La menace de la mort pèse inéluctablement sur l’existence de chacun et de chacune d’entre-nous et de tous les êtres du monde. Tous nous mourons, et c’est là d’ailleurs la seule certitude que nous ayons sur notre avenir : notre existence terrestre est limitée dans le temps et se terminera.

Dès lors, la grande question à laquelle les hommes sont confrontés est de savoir si cette fin de notre existence terrestre est la fin de tout ? Si, comme beaucoup d’hommes et de femmes le pensent, la mort remporte inéluctablement la victoire, comment ne pas être tenté d’accélérer le processus pour se donner soi-même la mort ? Mais n’y-a-t’il vraiment aucune espérance pour le monde ?

L’Assomption de Notre-Dame dans son corps et dans son âme nous offre cette ouverture extraordinaire que la résurrection du Christ trace face à la mort humaine.
La Vierge Marie, une femme née de notre chair, a été préservée de la destruction, de la décomposition, de l’anéantissement de la mort. Elle est glorifiée dans sa chair, première bénéficiaire du salut accompli par le Christ à travers sa mort et sa résurrection qui font de lui le premier-né d’entre les morts, le premier-né d’une multitude de frères.

Et l’Assomption de la Vierge-Marie nous permet d’affirmer que chacune et chacun d’entre-nous est appelé à cette victoire sur la mort, pour franchir comme Marie la barrière de la mort sans être anéanti. C’est la promesse que le Christ fait à ceux qui croient en Lui dans l’évangile, « 
Celui qui mange ma chair et boit mon sang a la vie éternelle » (Jn 6, 54). La figure de la femme couronnée d’étoiles nous montre la source de cette vie.
Celui qui sort de son sein sera le Sauveur de l’humanité. Pour nous, l’enfantement du fils de Dieu en notre chair permet la victoire sur le mal et la mort figurés par le dragon.
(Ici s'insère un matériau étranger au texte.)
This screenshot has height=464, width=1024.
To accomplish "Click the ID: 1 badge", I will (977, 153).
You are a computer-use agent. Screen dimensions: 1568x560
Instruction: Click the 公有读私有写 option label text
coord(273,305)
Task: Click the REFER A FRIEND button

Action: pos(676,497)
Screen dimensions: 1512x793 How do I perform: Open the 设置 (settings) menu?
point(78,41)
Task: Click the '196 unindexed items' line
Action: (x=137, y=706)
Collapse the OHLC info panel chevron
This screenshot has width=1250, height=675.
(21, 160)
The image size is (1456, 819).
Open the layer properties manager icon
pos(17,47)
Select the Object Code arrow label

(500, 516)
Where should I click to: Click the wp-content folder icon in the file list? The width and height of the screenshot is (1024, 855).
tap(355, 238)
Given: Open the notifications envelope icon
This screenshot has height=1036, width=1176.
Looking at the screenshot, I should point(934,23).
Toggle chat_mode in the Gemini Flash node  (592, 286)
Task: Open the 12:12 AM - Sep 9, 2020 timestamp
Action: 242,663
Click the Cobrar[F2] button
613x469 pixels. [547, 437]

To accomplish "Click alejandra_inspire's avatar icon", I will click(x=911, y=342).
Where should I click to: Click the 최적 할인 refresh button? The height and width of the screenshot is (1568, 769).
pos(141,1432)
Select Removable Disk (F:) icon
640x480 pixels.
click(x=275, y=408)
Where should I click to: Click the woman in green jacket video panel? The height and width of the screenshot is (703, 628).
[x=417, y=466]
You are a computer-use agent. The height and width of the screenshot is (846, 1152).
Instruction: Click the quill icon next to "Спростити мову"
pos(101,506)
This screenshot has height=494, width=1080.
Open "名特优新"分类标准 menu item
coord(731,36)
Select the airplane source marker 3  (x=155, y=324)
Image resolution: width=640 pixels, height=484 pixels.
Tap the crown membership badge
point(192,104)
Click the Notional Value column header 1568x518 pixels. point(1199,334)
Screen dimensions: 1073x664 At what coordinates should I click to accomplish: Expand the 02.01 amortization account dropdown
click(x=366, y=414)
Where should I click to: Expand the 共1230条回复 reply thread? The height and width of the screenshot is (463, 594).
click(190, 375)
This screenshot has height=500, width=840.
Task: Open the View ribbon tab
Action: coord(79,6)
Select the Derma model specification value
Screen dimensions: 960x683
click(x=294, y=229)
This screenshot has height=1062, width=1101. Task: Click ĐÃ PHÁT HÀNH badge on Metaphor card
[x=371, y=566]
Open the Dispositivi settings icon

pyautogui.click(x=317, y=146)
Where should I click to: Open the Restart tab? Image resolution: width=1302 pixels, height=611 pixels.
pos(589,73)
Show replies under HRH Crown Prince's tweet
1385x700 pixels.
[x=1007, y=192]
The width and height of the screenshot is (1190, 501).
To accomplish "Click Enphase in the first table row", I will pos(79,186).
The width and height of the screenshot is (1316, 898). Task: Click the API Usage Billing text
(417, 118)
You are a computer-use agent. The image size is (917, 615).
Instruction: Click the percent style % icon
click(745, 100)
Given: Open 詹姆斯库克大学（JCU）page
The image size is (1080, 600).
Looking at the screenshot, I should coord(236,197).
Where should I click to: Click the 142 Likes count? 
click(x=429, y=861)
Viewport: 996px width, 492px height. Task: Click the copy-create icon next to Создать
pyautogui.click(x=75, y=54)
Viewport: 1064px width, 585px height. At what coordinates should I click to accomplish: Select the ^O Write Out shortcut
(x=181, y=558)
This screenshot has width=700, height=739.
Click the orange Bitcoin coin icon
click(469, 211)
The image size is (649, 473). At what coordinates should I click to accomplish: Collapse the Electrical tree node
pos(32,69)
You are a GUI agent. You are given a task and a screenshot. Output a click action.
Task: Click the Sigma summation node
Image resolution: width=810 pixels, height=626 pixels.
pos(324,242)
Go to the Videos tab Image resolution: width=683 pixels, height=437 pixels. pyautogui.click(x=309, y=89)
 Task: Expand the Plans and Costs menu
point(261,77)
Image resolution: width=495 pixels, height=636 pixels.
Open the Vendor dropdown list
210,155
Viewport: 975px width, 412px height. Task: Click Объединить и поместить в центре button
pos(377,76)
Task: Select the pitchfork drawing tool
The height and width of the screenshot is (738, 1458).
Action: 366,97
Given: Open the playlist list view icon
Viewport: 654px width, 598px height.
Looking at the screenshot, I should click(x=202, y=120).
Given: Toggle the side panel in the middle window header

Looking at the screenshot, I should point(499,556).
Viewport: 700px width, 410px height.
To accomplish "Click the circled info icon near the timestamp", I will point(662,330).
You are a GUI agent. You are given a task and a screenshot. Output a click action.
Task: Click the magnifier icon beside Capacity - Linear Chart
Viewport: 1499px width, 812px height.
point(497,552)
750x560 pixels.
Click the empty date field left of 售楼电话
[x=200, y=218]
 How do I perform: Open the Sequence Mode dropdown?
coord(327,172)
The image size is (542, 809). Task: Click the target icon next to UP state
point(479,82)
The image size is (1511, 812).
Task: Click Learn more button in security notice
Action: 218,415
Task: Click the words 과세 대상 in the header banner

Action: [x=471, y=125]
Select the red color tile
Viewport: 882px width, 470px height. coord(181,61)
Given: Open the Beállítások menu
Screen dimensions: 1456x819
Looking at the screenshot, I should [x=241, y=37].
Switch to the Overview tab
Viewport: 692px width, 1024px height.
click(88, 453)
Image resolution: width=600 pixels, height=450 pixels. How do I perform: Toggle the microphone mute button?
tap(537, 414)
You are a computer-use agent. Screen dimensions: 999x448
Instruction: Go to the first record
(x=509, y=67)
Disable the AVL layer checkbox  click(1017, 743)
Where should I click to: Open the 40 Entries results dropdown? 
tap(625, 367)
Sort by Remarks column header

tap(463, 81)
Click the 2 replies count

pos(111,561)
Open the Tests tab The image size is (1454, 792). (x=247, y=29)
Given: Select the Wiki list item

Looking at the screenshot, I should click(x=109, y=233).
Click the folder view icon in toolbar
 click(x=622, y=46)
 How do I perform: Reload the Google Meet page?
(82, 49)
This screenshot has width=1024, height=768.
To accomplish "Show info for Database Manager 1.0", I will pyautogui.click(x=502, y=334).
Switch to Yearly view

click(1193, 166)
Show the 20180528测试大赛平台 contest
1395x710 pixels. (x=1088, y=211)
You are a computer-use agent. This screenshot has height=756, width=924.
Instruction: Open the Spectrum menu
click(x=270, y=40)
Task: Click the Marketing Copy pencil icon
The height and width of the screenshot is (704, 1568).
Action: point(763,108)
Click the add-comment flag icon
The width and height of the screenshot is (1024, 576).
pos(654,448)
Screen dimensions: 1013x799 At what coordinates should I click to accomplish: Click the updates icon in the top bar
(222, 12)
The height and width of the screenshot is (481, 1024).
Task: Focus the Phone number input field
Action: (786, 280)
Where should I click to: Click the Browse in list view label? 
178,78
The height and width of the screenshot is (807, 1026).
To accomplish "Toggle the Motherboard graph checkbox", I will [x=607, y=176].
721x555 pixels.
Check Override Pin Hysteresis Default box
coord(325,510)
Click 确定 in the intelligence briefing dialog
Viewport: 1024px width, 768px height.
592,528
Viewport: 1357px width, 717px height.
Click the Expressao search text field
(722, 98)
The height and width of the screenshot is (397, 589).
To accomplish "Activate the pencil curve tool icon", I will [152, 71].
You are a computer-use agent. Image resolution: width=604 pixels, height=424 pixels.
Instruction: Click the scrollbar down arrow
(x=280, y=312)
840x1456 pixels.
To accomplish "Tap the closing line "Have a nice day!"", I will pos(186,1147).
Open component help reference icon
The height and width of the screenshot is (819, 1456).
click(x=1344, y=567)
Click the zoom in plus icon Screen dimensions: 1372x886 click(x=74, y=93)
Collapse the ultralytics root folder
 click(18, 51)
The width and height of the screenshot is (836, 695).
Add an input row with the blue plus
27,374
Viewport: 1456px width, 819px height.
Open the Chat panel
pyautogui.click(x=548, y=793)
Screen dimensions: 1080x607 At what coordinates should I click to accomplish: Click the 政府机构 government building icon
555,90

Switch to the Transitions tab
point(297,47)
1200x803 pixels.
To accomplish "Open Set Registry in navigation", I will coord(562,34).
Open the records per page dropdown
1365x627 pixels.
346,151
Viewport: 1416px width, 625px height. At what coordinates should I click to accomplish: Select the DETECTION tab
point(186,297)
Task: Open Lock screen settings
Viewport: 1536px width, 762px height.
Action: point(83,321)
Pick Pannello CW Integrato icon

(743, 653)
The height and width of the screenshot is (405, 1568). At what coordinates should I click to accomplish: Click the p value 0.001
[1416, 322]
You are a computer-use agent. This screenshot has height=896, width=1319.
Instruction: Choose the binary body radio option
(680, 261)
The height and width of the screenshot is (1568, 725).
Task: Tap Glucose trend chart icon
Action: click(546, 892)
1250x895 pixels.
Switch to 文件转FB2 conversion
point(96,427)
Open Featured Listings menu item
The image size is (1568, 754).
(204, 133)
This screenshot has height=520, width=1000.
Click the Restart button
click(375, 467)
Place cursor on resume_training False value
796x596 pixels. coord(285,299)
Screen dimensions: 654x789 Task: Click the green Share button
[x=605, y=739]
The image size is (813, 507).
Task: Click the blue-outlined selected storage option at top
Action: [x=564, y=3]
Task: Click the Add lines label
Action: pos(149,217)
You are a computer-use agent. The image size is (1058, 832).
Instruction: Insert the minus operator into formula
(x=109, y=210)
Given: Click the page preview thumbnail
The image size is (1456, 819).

Ainsi, en nous entraînant les uns les autres cet après-midi à exprimer devant Dieu nos besoins, nos désirs et nos supplications par l’intercession de Notre-Dame, nous avons fortifié notre foi et notre espérance.
Ce monde qui est le nôtre, avec ses réussites et ses progrès si admirables, et avec ses fragilités, ses menaces et ses dangers, notre monde n’est pas un monde où la mort vaincra.
C’est un monde appelé à la vie si nous sommes nous-mêmes artisans de vie et témoins de la vie.

Alors frères et sœurs, en rendant grâce à Dieu pour cette fête de l’Assomption, demandons au Seigneur qu’il renouvelle en nous l’espérance, que Marie, mère de l’espérance, illumine le chemin qui s’ouvre devant nous. Amen.